EL VALOR DE LAS PALABRAS EN LA CATA DE VINOS

Dos días y empezamos un nuevo curso de cata de vinos (para algunos, entre los que me incluyo, por 7º año) y quisiera reflexionar sobre el valor de las palabras. En caso del lenguaje vinícola el tema se vuelve muy complejo, ya que se mezclan términos concretos de cata con sensaciones personales que producen la ingesta de vino.

A menudo subestimamos el poder de las palabras. Yo, valoro las palabras como una de las herramientas más potentes y bellas para cambiar el mundo, el rumbo de una vida, el humor de una fiesta o el futuro de una relación. También provoca situaciones hirientes de un modo totalmente gratuito, como he puesto hace poco en mi Facebook, y apunto como solución que, dado que el filtro de pensar antes de hablar no funciona en la mayoría de las personas, el ser humano debería tener una lengua lo suficientemente larga como para podérsela meter por ese lugar donde nunca luce el sol. Es posible que de esa manera aprendiéramos a pensar mejor lo que se dice antes de hablar.

Pero sobre lo que quiero cavilar es sobre el lenguaje del vino que va desde los que defienden el simplismo más absoluto » Me gusta o no me gusta» al pedante redomado. Ese que, en lugar de aprobarlo con una sonrisa y seguir con la conversación, prefiere discutir con el sumiller, se empeña en oler el corcho, fantasea con las notas olfativas y repite la palabra maridar. En definitiva, el responsable de que algo feliz y espontáneo «¡Ponme un chato de vino!» sea hoy una experiencia irritante. Dirá cosas como, » A los americanos les hizo falta una década para hartarse del Chardannay, pero nosotros vamos por un camino todavía peor». La capacidad del pedante de apreciar matices con solo oler el corcho supera lo poético y llega hasta lo supraterrenal. El pedante no tiene límites: con oler el vino una segunda vez sabrá informar sobre el tostado de la barrica; a la tercera, sabrá si pasó la fermentación maloláctica en depósito, y cuando lo pruebe medirá su permanencia en caudalies.

Hay que reconocer que el pedante ha encontrado la fórmula magistral de la arrogancia encubierta y también un destello de genialidad, porque implica dos cosas contradictorias: modestia y defensa de la propia ignorancia. No hay nada como hacer alarde de lo que se desconoce para no tener que escuchar a nadie; el pedante principiante ni sabe ni le interesa, pero tiene carácter, que es mucho mejor.

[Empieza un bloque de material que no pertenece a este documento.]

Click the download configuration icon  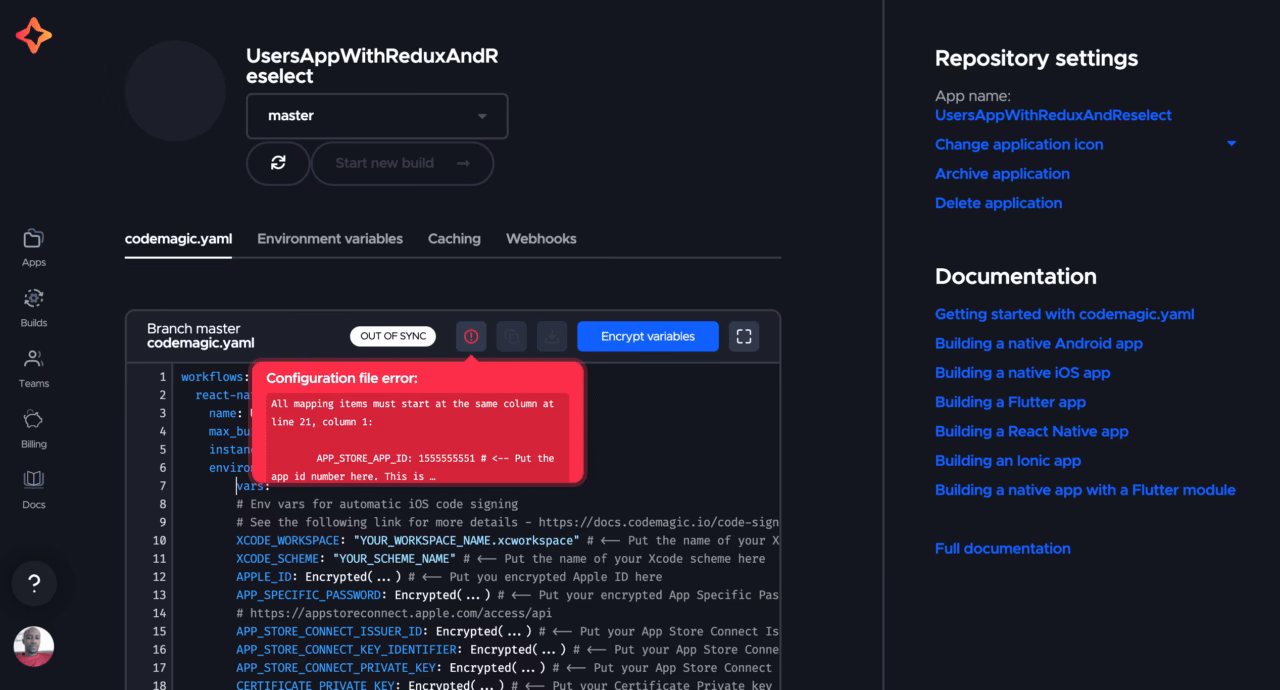pyautogui.click(x=551, y=336)
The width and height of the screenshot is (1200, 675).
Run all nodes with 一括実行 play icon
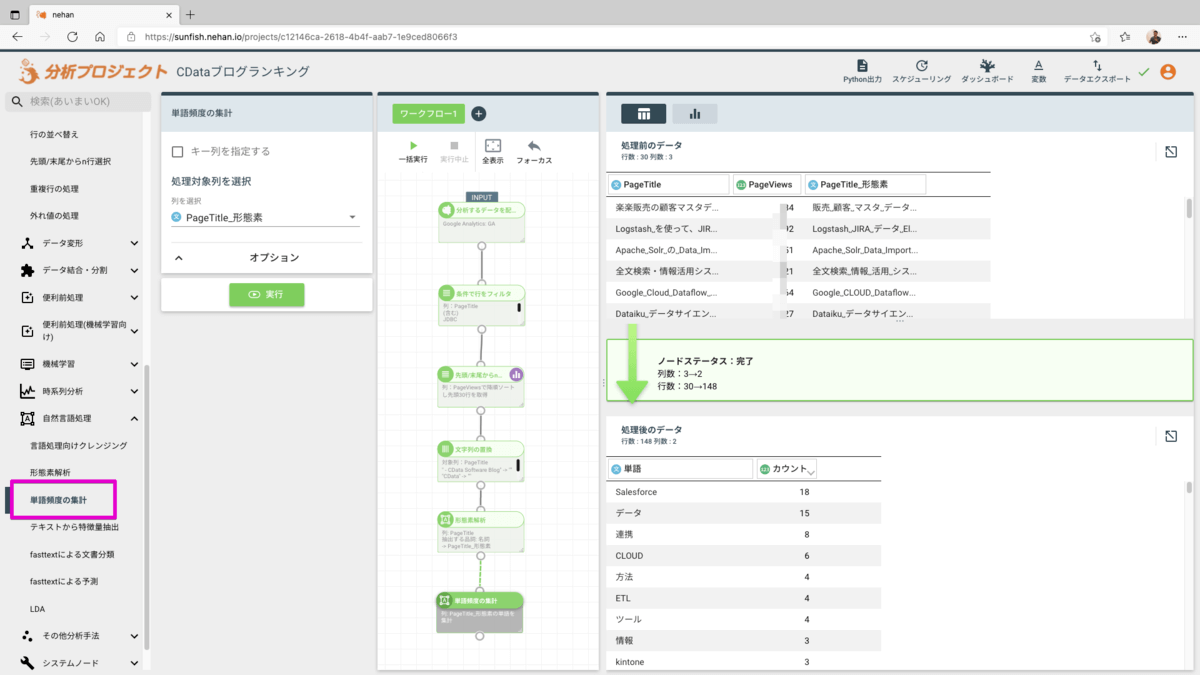click(413, 146)
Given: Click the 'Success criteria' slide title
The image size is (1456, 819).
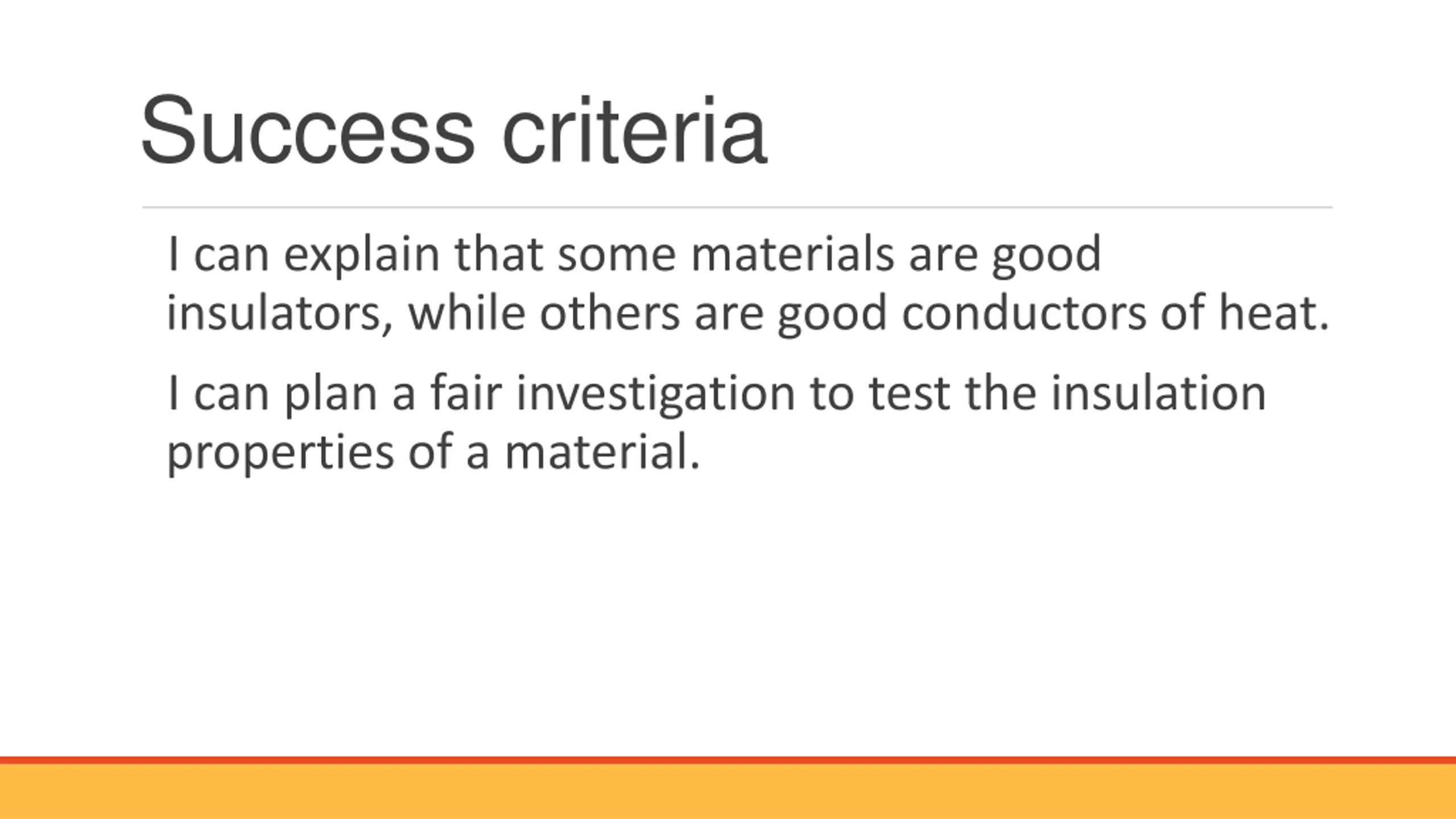Looking at the screenshot, I should coord(454,130).
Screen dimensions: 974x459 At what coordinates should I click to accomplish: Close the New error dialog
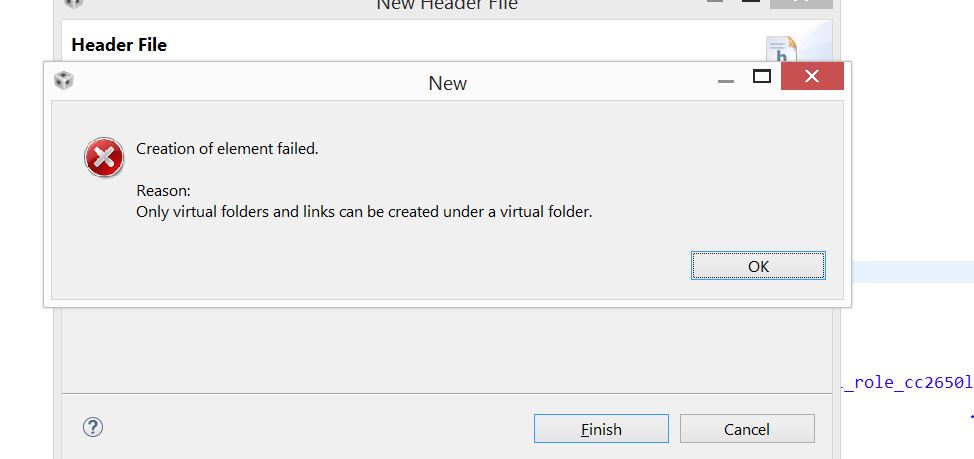point(812,77)
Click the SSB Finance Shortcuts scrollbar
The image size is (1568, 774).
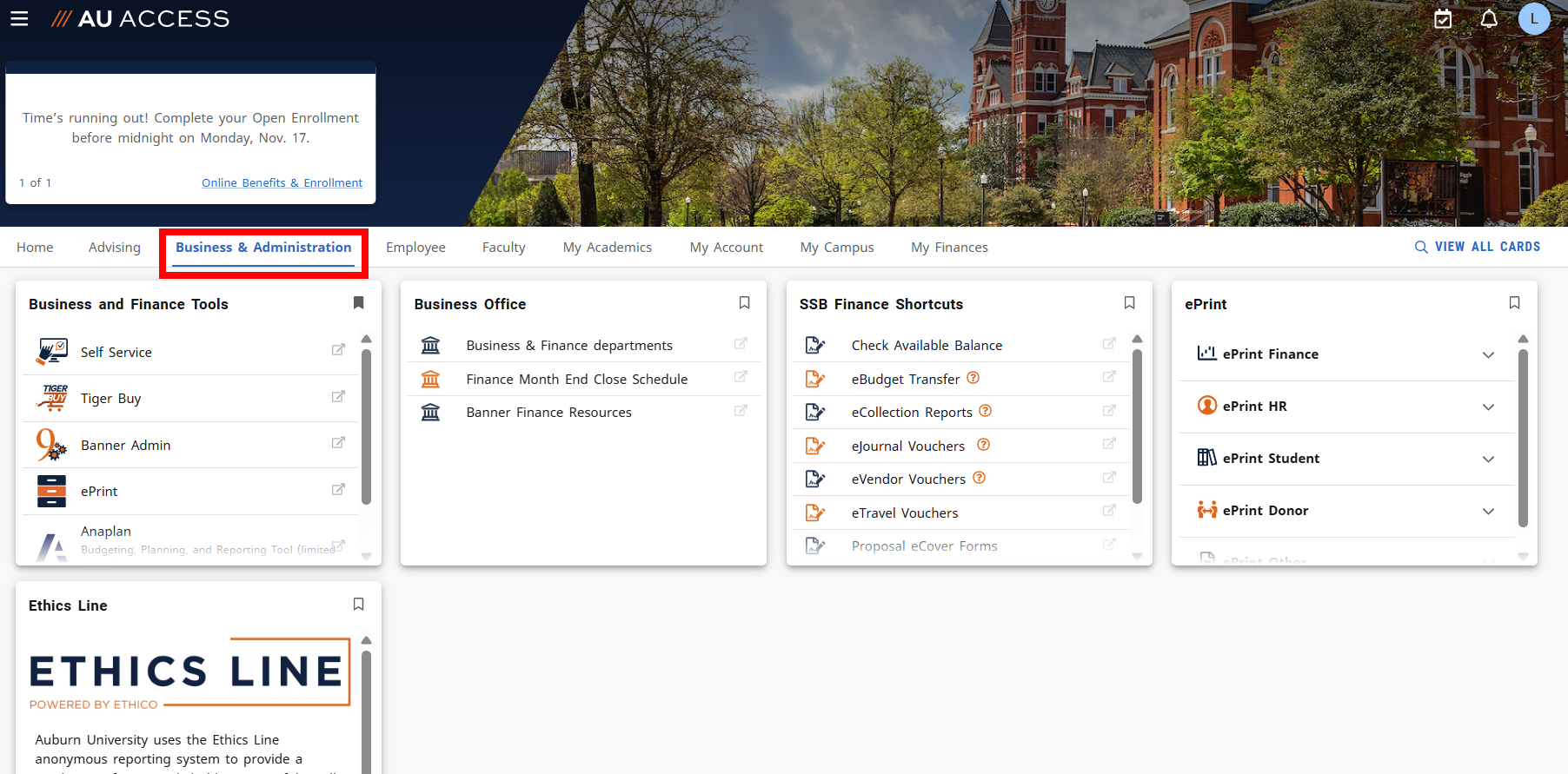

Pero no hay que confundir la pedantería con esas frases geniales, divertidas y transgresoras. A lo largo de estos años he oído de todo e incluso he pronunciado en más de una ocasión. De hecho, tengo algunas de ellas fijas, como por ejemplo para evitar decir que un vino es malo o simple, definirlo como «Este vino tiene una buena proyección en el futuro». Un profesor utilizaba con frecuencia «Aromas de flores de tocador». Otro antiguo compañero era aficionado a describir las notas de cuero viejo como «olor a pelo de perro mojado». En una degustación de grandes vinos en el Hotel Palace he oído otras no menos sorprendentes como «aroma a enagua de novicia virgen» o «en nariz da notas de caballo sudado después de una carrera». A ésta se unen otras expresiones divertidas e igualmente creativas de nuevo cuño. Un público más joven afirma que le recuerda a «Red Bull» y uno más ochentero a «Peta Zetas, Palote o Chupa-Chups». Apelativos que solemos utilizar con frecuencia en nuestras catas para referirnos a vinos con mucha cereza o fresa.

Cada uno tenemos nuestro propio almacén de registros olfativos, muy vinculados a nuestro lugar de origen y a nuestra cultura. Por ello, al margen de intentar tener un buen vocabulario enológico lo más amplio posible, no veo mal el uso de cualquier definición poética, divertida, transgresora y desafiante para poder trasmitir y describir toda esa complejidad aromática que podemos encontrar en una copa de vino.

A partir de ahora, que nadie levante la ceja cuando oiga que ese vino huele «al caldillo de los pimientos de piquillo de mi madre» o «a las mañanas de primavera en el jardín».